Bereits frühere Untersuchungen haben gezeigt, dass diese Patienten, die sich in einem „low-flow, low-gradient“ (LFLG) Status befinden, ein hohes operatives Risiko und schlechtere Langzeitergebnisse nach chirurgischem Aortenklappenersatz (AKE) aufweisen. Dennoch ist der chirurgische AKE bislang weiterhin die bessere Therapieoption im Vergleich zur konservativen medikamentösen Thera-pie. Unklar ist bisher, ob die TAVI bei Patienten mit einer Low-Flow Low-Gradient AS einen ähnlichen oder gar besseren therapeutischen Erfolg aufweisen kann.
Von Juni 2008 bis Juni 2013 haben wir in der ASKLEPIOS Klinik St. Georg 700 konsekutive Hochrisikopatienten mit hochgradiger AS einer perkutanen Aorten-klappenimplantation unterzogen. Dabei wurden entweder die Medtronic Corevalve (Medtronic, Minneapolis, MN, USA) oder die Edwards Sapien (Edwards Lifesience, Irvine, CA, USA) Prothese implantiert. Zur Beurteilung hämodynamischer Prozesse wurden bei 603 Patienten unmittelbar vor und nach TAVI eine vollständige Rechtsherz-Katheruntersuchung durchgeführt. In 42,6% der Patienten (n = 257) zeigte sich eine s.g. „Normal-Flow High-Gradient“ AS (LVEF > 50% und ΔPmean ≥ 40 mmHg) und in 13,1% der Patienten (n = 79) eine LFLG AS (LVEF < 30% und ΔPmean < 40 mmHg). Die klinischen Nachuntersuchungen mit echokardiographischer und laborchemischer Verlaufskontrolle wurden jeweils am 10. Tag, nach 4 Wochen, 6 Monaten und einem Jahr durchgeführt und analysiert.
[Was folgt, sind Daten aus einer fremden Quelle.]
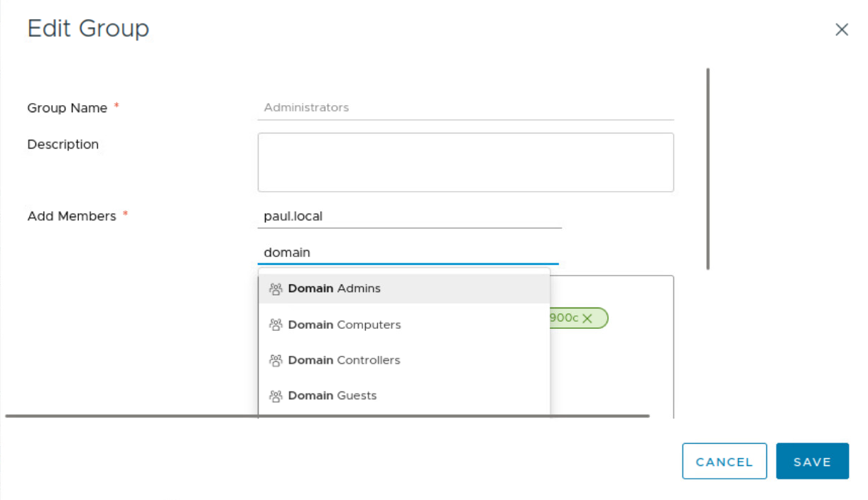Focus the member search field containing "domain"
The width and height of the screenshot is (868, 500).
point(408,252)
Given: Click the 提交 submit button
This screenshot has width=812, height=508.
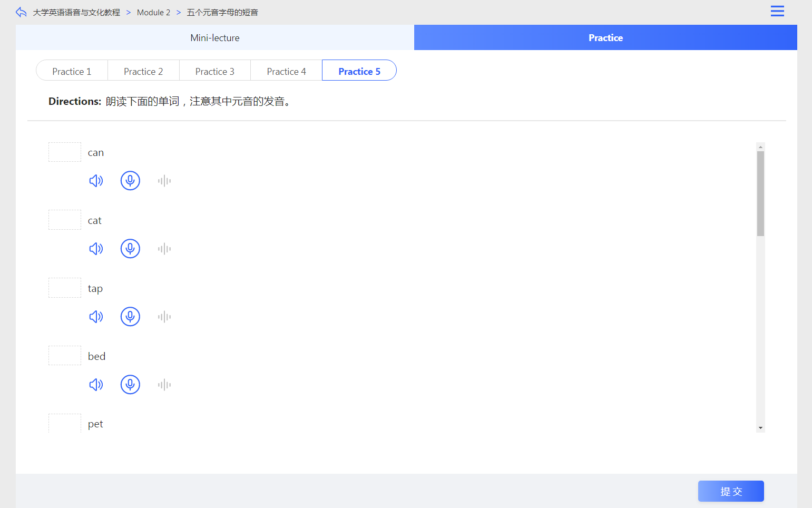Looking at the screenshot, I should [731, 491].
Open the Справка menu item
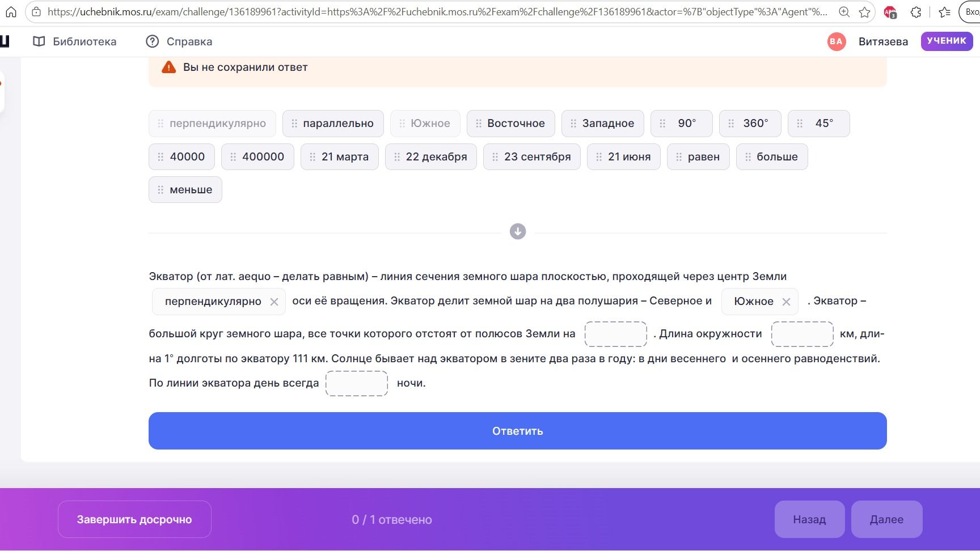The width and height of the screenshot is (980, 551). coord(179,41)
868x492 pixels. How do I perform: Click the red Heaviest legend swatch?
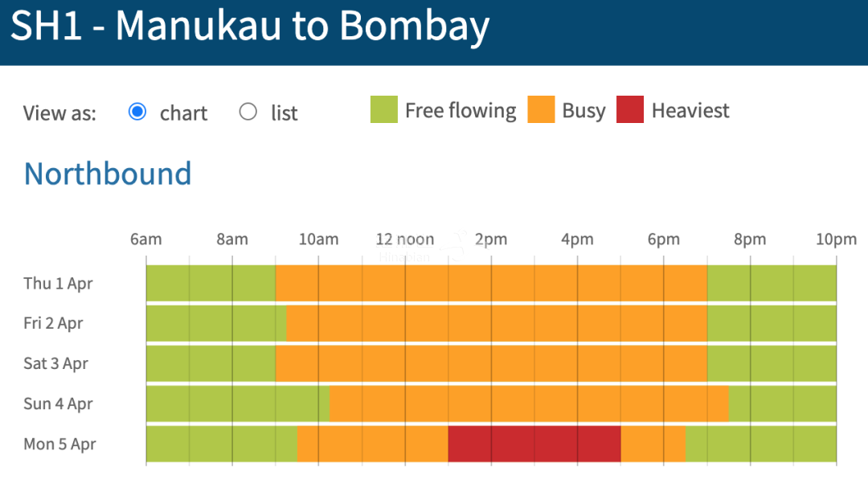[630, 109]
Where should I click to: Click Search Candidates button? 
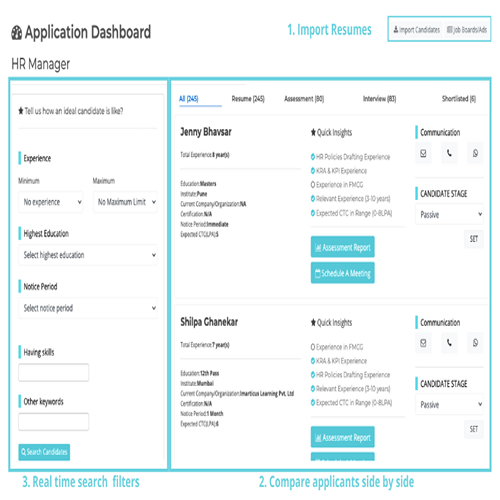44,452
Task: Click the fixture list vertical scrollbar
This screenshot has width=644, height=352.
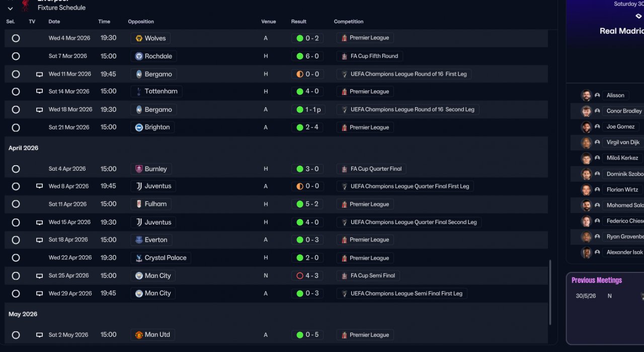Action: (550, 292)
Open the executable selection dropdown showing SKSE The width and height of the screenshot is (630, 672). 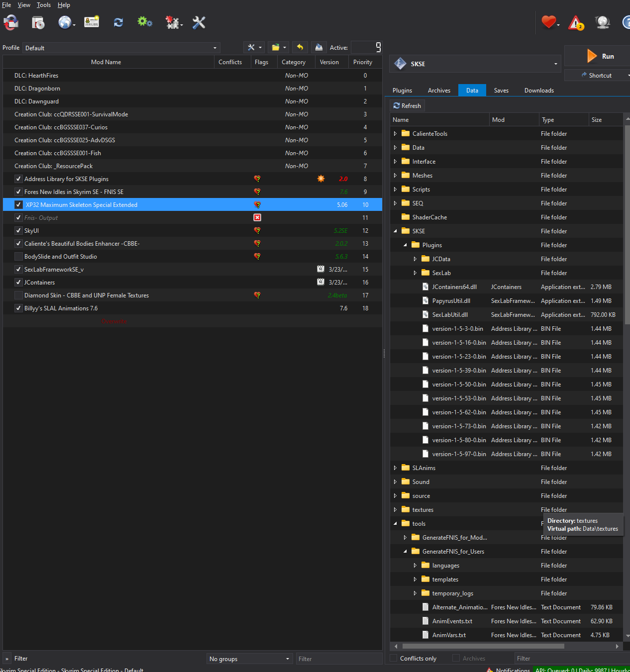(554, 64)
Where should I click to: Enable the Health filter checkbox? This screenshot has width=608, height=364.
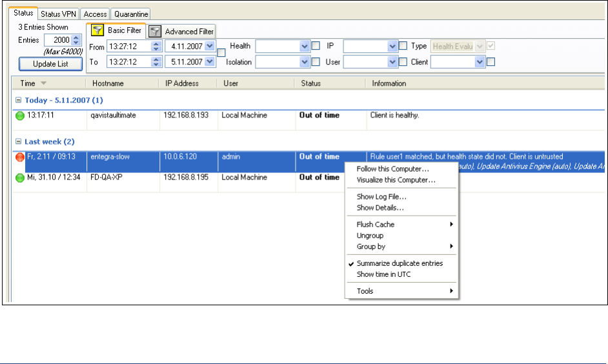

In Tabelle 1. sind die demographischen Daten der beiden Patientengruppen dargestellt. Während einer Nachbeobachtungszeit von 12 Monaten zeigte sich bei Patienten mit einer LFLG AS eine höhere Mortalität im Vergleich zu Patienten mit NFHG AS (59% vs. 88%, p < 0,0001; Abb. 1). Interessanterweise zeigten sich aber bei den überlebenden Patienten mit LFLG AS eine signifikante Verbesserung der LVEF sowohl nach 4 Wochen (vor TAVI 27,4 ± 5,8% vs. 30 Tage nach TAVI 34,0 ± 13,2%, p < 0,05) als auch nach 6 Monaten (40,2 ± 12,7%, p = 0,008) und nach einem Jahr nach TAVI (46,6 ± 15,7%, p = 0,04; Abb. 2). Gleichzeitig ließ sich im Verlauf ein deutlicher Abfall des NT-proBNP-Spiegels darstellen (vor TAVI 14767 ± 4366 ng/L vs. 12 Monate nach TAVI 3106 ± 873 ng/L, p=n.s.; Abb. 3). Unabhängig von der Untergruppenzugehörigkeit zeigte sich bei allen untersuchten Patienten eine deutliche Verbesserung der funktionellen Kapazität i.S. der NYHA-Klassifikation (LFLG vs. NFHG: 4 Wochen nach TAVI: -1.2 ± 0.7 vs. -1.3 ± 0.6; p=n.s.; 6 Monate nach TAVI: -1.3 ± 0.4 vs. -1.2 ± 0.7; p=n.s.; Δ12 Monate nach TAVI: -1.6 ± 0.4 vs. -1.2 ± 0.8; p=n.s.; Abb. 4). In multivariate Analysen erwies sich die LFLG AS, neben dem akuten Nierenversagen (HR: 3,12; CI 1,79 – 5,43; p<0,001), chronischer Niereninsuffizienz (HR: 2,01; CI 1,20 – 3,36; p=0,007) und dem systolischen pulmonalarteriellen Druck PASP ≥ 60 mmHg (HR: 1,90; CI 1,08 – 3,36; p=0,027) als einer der wichtigsten unabhängigen Risikofaktoren (HR: 2,23; CI 1,30 – 3,82; p=0,004).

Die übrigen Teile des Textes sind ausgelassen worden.